Que se passe-t-il si nous ne signalons pas un incident de sécurité informatique au BSI ?

Le non-respect de la notification d'un incident de sécurité informatique significatif dans les délais requis constitue une infraction administrative en vertu de la section 14 BSIG. Les amendes peuvent atteindre jusqu'à 500 000 euros par violation. Plus important encore, les incidents non signalés peuvent s'aggraver s'ils affectent d'autres opérateurs d'infrastructures critiques, et le BSI peut adopter une vue particulièrement critique de la posture de conformité globale d'un opérateur si les obligations de reporting ne sont pas respectées. Avec NIS2UmsuCG, les pénalités pour les manquements au reporting augmenteront considérablement.

La certification ISO 27001 satisfait-elle aux exigences de la Loi sur la sécurité informatique 2.0 ?

La certification ISO 27001, en particulier lorsqu'elle est basée sur l'IT-Grundschutz du BSI, est reconnue comme une base solide pour démontrer la conformité à la section 8a BSIG. Cependant, ISO 27001 à elle seule peut ne pas couvrir toutes les exigences spécifiques au BSIG, en particulier l'exigence des systèmes de détection des attaques en vertu de la section 8a(1a) et les obligations de reporting d'incidents en vertu de la section 8b.
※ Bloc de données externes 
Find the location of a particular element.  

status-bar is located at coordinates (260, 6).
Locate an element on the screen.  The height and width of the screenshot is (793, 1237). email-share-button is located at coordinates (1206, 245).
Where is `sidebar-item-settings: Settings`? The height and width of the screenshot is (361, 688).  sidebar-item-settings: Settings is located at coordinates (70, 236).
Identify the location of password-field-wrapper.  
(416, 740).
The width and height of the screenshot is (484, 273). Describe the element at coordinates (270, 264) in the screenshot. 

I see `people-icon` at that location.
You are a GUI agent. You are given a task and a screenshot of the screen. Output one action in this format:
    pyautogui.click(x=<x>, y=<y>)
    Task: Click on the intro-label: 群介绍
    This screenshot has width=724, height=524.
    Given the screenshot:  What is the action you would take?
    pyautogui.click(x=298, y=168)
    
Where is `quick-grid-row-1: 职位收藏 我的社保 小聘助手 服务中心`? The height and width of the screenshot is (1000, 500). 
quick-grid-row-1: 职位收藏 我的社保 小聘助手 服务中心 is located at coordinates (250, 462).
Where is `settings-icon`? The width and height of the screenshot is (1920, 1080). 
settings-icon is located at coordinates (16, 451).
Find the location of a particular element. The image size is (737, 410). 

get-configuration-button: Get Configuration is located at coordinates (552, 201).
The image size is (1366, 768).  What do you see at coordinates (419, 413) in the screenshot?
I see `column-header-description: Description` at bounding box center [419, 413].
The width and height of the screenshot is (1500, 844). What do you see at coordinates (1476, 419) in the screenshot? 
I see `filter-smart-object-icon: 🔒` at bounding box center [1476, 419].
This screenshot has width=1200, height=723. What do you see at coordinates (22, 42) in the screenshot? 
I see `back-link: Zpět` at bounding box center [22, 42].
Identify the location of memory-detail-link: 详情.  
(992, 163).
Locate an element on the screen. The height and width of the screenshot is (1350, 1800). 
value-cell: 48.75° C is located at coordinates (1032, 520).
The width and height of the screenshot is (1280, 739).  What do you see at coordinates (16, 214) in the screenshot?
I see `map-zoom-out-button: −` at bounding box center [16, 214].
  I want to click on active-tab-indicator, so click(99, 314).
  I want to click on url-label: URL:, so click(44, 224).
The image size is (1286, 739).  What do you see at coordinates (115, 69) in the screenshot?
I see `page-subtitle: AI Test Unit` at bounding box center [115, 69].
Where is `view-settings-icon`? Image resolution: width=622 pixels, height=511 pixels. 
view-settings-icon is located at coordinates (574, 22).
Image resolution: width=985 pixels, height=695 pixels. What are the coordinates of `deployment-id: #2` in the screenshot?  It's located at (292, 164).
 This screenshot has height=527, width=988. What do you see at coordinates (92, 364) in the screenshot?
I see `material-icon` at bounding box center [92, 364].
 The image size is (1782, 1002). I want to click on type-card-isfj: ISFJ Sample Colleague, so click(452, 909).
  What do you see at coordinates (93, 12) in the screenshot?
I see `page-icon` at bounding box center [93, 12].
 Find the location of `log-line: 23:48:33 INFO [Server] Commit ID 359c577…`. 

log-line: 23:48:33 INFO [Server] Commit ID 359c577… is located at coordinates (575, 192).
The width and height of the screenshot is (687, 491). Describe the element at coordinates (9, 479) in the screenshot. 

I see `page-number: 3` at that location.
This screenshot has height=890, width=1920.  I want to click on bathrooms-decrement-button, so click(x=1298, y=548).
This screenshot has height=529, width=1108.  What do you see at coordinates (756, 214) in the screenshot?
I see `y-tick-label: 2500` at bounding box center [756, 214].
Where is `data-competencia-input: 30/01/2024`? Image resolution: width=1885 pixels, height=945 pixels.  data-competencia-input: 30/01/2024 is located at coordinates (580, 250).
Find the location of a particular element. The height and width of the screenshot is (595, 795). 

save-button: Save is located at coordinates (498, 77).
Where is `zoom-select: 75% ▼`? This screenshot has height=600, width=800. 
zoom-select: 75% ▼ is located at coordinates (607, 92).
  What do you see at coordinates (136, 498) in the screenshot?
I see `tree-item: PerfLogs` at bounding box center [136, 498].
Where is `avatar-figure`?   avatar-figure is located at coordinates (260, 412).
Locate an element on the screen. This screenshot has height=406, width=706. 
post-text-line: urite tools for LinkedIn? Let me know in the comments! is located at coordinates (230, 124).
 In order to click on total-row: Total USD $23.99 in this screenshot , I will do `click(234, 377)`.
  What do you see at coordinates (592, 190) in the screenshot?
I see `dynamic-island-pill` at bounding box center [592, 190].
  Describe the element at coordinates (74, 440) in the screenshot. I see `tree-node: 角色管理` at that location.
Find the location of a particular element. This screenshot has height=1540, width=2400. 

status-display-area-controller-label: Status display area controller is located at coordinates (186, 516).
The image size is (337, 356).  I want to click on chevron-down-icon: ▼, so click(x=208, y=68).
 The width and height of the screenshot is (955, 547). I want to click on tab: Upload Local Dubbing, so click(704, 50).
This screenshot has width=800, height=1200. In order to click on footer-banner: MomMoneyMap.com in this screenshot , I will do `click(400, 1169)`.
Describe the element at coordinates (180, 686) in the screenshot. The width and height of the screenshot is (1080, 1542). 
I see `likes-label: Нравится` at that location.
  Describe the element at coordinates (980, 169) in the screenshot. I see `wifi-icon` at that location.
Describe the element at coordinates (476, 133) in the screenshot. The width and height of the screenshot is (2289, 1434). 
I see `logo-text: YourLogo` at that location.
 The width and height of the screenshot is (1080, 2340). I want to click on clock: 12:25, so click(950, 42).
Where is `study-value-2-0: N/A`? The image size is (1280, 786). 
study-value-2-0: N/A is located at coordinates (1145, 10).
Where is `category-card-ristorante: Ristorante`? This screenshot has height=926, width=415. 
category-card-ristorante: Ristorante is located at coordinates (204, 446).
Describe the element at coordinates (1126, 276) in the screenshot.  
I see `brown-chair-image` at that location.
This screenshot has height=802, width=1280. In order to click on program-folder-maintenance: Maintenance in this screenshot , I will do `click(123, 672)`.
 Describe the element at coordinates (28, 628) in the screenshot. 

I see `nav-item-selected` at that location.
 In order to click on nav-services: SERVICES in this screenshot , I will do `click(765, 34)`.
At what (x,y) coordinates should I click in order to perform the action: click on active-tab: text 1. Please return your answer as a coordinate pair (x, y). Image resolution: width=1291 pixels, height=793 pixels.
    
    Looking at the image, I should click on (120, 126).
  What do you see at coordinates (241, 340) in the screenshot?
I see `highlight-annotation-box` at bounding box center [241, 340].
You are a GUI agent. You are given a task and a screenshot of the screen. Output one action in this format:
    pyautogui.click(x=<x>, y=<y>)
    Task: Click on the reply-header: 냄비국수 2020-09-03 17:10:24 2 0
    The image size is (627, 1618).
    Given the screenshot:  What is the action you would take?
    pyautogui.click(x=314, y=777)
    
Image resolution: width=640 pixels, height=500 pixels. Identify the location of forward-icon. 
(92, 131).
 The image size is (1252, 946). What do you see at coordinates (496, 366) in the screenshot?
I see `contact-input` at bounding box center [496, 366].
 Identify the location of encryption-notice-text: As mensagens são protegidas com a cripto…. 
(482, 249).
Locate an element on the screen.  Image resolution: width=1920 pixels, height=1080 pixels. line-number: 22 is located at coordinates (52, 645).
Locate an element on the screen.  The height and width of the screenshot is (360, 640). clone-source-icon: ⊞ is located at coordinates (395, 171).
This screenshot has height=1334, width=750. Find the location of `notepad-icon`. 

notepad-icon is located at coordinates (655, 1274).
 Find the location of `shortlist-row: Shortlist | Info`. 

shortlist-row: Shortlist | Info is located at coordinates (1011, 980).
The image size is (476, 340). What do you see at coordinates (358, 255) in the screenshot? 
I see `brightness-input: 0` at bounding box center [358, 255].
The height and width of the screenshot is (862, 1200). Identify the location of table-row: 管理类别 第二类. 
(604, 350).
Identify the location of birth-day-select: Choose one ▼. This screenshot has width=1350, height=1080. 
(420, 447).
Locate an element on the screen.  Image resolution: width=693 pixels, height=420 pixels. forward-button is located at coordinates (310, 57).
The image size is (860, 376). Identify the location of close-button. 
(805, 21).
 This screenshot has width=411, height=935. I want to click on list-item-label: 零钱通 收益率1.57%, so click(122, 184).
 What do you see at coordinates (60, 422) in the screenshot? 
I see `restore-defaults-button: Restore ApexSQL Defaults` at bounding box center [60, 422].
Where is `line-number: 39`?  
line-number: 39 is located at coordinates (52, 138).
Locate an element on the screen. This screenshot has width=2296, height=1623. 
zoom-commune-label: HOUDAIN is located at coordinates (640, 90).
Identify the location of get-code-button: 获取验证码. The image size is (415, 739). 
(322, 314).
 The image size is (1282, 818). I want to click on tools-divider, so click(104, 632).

Les opérateurs KRITIS devraient utiliser ISO 27001 comme base et la compléter par des mesures spécifiques au BSIG.

Comment la Loi sur la sécurité informatique 2.0 et DORA interagissent-elles pour les institutions financières ?

Pour les institutions financières supervisées par BaFin, DORA prend la priorité pour la gestion des risques TIC, le reporting d'incidents et les tests de résilience numérique. L'article 4 de NIS2 prévoit un principe de lex specialis qui donne la priorité à DORA lorsque ses exigences sont au moins aussi strictes que celles de NIS2. Cependant, certaines exigences de la Loi sur la sécurité informatique 2.0 -- telles que le régime des composants critiques en vertu de la section 9b BSIG et les obligations de coopération spécifiques au BSI -- ne sont pas couvertes par DORA et continuent de s'appliquer indépendamment. Les institutions financières doivent se conformer à la fois à DORA et aux exigences restantes de la Loi sur la sécurité informatique 2.0 / NIS2UmsuCG.